**Work instruction A:** List every newspaper, magazine, and broadcast outlet that the passage about Smoke's names as having covered the company.
**Work instruction B:** Reproduce word for word the stretch of the passage about Smoke's from "Smoke’s success has" through "their second year.".

═══ Selected passage ═══

The young woman tweeted a thank you to Smoke’s for the gesture, which was re-tweeted nearly 45,000 times in the next hour or so—a ton of free publicity generated for the cost of an order of poutine. “The power of social media for marketers is meteorically huge,” says Sacke.
Smoke’s has also benefited from what Smolkin characterizes as an “insane” amount of earned media. It has been featured in multiple articles in The Globe and Mail and other publications including Maclean’s, La Presse and the Winnipeg Free Press, as well as received coverage from broadcast outlets including MuchMusic, Global Television and CTV. Whenever a new location opens, says Smolkin, Smoke’s is virtually assured extensive press coverage since it is often the first restaurant of its kind in that market.
“We think it’s awesome because we’ve spent zero dollars,” says Smolkin, gesturing towards an office wall filled with laminated copies of the various newspaper and magazine articles. That’s about to change this year, however, as Smoke’s will collect 2% of sales from franchisees to put toward a dedicated marketing fund (see sidebar, below). The money won’t go towards a TV campaign but will be used for “tightly targeted” social media outreach.
Smoke’s has also thrived because of a deep understanding of its core customer, primarily young adults 18 – 25. Its stores are typically situated in the vicinity of university campuses and/or downtown club districts, and when bar patrons pour into the street after last call, Smoke’s—which stays open until 4 a.m. on weekends—is there to satisfy their craving for simple, greasy food.
“Club guys and club chicks are not afraid to guzzle down 800 milligrams of sodium and 1,300 calories at three o’clock in the morning,” says Sacke. “When you’re wasted, you just want all the carbs and salt you can get. Ryan knows and even identifies with that demographic.”
Smoke’s success has come not only in a depressed economy, but in a notoriously difficult business segment. According to Statistics Canada, only 60% of new firms in the accommodation, food and beverage industry survive beyond their second year.
“Smoke’s is an exceptional example of a franchise done right,” says Lorraine McLachlan, president and CEO of the Canadian Franchise Association in Toronto. “Fundamentally you have to have a great product to be a successful business… Ryan took the time to really understand what is required of a franchisor and put in the effort to make sure that as a business, they were doing things right.”

═══ Excerpted records ═══

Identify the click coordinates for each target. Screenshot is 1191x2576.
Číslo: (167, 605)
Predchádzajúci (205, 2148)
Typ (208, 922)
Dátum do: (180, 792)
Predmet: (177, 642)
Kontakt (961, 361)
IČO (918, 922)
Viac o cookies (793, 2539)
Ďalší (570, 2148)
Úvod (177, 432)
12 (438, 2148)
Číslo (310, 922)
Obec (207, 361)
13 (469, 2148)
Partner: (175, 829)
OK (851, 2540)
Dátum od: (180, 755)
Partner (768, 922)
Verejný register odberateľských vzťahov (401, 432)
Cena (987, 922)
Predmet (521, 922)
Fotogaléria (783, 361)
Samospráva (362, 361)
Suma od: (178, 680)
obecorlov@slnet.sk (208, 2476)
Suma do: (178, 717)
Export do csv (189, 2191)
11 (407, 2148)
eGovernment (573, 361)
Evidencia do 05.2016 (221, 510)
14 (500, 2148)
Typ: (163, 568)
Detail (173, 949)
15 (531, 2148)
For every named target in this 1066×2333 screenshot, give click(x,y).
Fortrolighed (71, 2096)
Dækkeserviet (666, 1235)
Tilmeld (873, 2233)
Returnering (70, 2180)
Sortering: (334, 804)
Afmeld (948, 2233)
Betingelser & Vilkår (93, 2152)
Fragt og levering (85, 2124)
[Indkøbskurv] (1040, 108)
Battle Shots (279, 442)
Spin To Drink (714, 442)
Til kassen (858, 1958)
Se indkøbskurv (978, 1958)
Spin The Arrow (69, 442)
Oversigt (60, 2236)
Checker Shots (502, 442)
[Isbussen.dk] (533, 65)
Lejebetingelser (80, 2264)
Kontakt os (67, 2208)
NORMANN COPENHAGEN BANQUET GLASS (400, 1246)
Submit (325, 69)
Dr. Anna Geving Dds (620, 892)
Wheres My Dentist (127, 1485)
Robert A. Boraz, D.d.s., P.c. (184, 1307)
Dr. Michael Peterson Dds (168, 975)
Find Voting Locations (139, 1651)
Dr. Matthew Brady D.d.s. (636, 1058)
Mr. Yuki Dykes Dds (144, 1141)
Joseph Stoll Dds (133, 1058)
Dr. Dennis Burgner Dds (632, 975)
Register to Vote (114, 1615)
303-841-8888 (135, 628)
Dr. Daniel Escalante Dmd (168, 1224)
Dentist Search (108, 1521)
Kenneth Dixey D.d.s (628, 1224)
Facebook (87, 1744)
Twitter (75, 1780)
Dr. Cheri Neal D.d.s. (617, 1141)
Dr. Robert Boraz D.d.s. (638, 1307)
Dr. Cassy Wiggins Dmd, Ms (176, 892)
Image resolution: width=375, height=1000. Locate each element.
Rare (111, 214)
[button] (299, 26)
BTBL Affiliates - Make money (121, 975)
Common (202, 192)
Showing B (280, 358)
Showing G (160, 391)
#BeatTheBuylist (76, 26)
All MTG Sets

═══

**Answer space A:**
- The Globe and Mail
- Maclean's
- La Presse
- Winnipeg Free Press
- MuchMusic
- Global Television
- CTV

**Answer space B:**
Smoke’s success has come not only in a depressed economy, but in a notoriously difficult business segment. According to Statistics Canada, only 60% of new firms in the accommodation, food and beverage industry survive beyond their second year.